Provided material |
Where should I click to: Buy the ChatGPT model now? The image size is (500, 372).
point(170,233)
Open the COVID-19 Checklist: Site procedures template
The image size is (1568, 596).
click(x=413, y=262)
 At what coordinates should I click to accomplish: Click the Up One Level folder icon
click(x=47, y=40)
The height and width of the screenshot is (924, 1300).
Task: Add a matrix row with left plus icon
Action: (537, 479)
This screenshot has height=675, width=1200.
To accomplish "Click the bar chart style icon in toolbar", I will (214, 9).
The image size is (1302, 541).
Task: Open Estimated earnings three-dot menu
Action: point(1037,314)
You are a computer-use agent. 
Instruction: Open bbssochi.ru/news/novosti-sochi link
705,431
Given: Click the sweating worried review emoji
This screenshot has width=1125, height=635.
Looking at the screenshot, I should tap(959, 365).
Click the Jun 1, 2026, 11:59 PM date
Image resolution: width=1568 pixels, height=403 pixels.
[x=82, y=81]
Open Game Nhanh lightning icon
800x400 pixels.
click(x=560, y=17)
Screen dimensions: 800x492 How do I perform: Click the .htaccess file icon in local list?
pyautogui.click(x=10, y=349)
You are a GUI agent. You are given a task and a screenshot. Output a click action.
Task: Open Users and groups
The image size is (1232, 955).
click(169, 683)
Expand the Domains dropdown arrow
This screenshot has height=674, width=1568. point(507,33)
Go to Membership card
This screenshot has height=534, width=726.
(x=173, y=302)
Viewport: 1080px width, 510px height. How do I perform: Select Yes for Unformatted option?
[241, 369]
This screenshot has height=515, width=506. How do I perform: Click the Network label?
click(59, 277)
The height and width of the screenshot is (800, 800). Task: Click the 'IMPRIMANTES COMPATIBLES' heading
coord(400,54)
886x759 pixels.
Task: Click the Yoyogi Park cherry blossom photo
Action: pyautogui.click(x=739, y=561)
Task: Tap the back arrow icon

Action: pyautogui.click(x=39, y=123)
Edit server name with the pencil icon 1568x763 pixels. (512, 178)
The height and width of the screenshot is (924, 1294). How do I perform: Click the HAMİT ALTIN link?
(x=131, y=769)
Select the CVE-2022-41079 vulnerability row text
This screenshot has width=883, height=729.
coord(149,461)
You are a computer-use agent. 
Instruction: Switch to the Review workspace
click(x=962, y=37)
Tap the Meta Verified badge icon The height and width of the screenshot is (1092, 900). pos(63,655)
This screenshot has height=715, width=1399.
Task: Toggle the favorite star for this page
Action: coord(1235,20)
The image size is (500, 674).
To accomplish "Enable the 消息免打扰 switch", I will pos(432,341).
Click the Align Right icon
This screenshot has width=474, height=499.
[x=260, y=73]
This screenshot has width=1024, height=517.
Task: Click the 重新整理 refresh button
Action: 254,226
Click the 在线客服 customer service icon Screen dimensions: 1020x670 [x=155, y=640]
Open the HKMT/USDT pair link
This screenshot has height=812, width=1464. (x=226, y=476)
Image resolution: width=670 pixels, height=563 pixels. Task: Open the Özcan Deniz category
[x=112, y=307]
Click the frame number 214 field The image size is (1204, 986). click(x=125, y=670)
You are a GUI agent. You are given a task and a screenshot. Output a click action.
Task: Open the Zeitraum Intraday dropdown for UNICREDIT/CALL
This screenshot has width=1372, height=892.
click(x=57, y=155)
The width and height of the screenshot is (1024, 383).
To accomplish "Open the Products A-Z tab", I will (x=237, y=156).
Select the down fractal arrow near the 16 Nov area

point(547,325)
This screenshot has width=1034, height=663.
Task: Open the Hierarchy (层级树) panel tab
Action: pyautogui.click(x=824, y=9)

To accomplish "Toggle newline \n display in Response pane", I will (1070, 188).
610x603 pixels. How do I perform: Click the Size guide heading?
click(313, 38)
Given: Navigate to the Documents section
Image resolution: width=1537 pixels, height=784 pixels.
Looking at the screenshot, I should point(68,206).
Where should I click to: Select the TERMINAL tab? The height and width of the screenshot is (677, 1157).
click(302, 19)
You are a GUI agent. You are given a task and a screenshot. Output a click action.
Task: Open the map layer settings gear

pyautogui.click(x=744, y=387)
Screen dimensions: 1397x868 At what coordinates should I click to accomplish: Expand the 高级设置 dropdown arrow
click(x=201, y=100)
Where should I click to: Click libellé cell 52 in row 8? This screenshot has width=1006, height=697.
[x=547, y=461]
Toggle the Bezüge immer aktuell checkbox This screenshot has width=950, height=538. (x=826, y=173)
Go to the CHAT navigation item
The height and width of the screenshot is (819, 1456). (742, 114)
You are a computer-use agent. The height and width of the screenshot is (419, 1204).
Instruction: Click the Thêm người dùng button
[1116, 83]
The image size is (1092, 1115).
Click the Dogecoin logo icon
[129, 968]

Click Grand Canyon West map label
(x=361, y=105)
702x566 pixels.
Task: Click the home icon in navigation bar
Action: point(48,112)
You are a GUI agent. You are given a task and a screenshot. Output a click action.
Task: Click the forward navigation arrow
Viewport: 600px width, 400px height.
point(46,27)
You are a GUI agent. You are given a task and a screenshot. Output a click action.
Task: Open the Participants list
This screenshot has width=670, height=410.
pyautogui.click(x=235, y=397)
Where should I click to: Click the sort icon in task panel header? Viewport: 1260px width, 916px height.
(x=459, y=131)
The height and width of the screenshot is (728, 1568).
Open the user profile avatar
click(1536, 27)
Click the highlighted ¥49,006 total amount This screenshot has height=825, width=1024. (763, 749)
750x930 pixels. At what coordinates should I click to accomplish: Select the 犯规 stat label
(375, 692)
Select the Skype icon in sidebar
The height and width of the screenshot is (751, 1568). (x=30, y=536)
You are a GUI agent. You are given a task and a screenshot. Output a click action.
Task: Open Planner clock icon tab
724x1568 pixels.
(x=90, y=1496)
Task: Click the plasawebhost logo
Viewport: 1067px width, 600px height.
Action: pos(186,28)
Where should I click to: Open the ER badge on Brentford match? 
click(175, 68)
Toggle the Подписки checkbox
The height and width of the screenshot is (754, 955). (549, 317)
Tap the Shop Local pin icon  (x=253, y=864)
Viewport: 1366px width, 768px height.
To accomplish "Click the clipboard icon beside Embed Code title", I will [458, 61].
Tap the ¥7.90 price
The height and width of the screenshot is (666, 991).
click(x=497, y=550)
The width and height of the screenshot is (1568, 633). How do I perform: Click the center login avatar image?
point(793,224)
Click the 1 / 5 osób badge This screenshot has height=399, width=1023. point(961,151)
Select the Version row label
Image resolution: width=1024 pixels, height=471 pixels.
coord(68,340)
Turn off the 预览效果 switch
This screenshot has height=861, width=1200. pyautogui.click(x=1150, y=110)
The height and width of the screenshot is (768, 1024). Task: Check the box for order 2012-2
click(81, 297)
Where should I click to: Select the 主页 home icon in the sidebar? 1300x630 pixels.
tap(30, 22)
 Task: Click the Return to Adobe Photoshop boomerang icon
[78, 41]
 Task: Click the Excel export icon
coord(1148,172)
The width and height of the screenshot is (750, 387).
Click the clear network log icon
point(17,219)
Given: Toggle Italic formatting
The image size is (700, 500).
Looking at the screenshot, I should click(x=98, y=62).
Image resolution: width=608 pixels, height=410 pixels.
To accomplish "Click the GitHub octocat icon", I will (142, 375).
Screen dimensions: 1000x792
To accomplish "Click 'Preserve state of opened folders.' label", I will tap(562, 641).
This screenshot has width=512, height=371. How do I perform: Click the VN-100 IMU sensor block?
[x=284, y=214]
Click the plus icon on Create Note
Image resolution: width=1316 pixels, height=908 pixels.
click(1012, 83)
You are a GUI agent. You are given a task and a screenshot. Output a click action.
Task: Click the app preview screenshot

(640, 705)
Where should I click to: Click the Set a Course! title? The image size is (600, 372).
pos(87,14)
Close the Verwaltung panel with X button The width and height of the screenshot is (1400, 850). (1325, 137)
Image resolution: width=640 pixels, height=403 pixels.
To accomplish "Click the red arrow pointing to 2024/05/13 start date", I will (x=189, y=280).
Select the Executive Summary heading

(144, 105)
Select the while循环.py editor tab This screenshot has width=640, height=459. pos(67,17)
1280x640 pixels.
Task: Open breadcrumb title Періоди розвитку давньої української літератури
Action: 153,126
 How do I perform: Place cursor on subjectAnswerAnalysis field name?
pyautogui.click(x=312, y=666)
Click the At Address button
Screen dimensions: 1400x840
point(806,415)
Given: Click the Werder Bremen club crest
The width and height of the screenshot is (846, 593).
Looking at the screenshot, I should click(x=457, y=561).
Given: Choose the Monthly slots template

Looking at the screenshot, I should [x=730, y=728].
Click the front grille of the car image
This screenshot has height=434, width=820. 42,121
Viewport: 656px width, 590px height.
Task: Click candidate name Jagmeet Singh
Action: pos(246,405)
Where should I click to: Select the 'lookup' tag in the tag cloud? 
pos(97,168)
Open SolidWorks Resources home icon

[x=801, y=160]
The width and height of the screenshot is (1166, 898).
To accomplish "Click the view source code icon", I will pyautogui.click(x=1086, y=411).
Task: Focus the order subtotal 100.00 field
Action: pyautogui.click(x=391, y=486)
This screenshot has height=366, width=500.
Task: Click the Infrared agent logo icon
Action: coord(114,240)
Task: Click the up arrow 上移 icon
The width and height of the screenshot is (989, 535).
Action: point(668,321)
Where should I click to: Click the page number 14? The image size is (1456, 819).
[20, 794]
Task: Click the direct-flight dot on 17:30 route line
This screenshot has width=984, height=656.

How to complete this task | Look above for the line containing "Image resolution: width=1316". Output from there through the line containing "Task: Click the up arrow 上移 icon", exactly and inclusively.

Result below |
Image resolution: width=1316 pixels, height=908 pixels.
click(1012, 83)
You are a GUI agent. You are given a task and a screenshot. Output a click action.
Task: Click the app preview screenshot

(640, 705)
Where should I click to: Click the Set a Course! title? The image size is (600, 372).
pos(87,14)
Close the Verwaltung panel with X button The width and height of the screenshot is (1400, 850). (1325, 137)
Image resolution: width=640 pixels, height=403 pixels.
To accomplish "Click the red arrow pointing to 2024/05/13 start date", I will (x=189, y=280).
Select the Executive Summary heading

(144, 105)
Select the while循环.py editor tab This screenshot has width=640, height=459. pos(67,17)
1280x640 pixels.
Task: Open breadcrumb title Періоди розвитку давньої української літератури
Action: 153,126
 How do I perform: Place cursor on subjectAnswerAnalysis field name?
pyautogui.click(x=312, y=666)
Click the At Address button
Screen dimensions: 1400x840
point(806,415)
Given: Click the Werder Bremen club crest
The width and height of the screenshot is (846, 593).
Looking at the screenshot, I should click(x=457, y=561).
Given: Choose the Monthly slots template

Looking at the screenshot, I should [x=730, y=728].
Click the front grille of the car image
This screenshot has height=434, width=820. 42,121
Viewport: 656px width, 590px height.
Task: Click candidate name Jagmeet Singh
Action: pos(246,405)
Where should I click to: Select the 'lookup' tag in the tag cloud? 
pos(97,168)
Open SolidWorks Resources home icon

[x=801, y=160]
The width and height of the screenshot is (1166, 898).
To accomplish "Click the view source code icon", I will pyautogui.click(x=1086, y=411).
Task: Focus the order subtotal 100.00 field
Action: pyautogui.click(x=391, y=486)
This screenshot has height=366, width=500.
Task: Click the Infrared agent logo icon
Action: coord(114,240)
Task: Click the up arrow 上移 icon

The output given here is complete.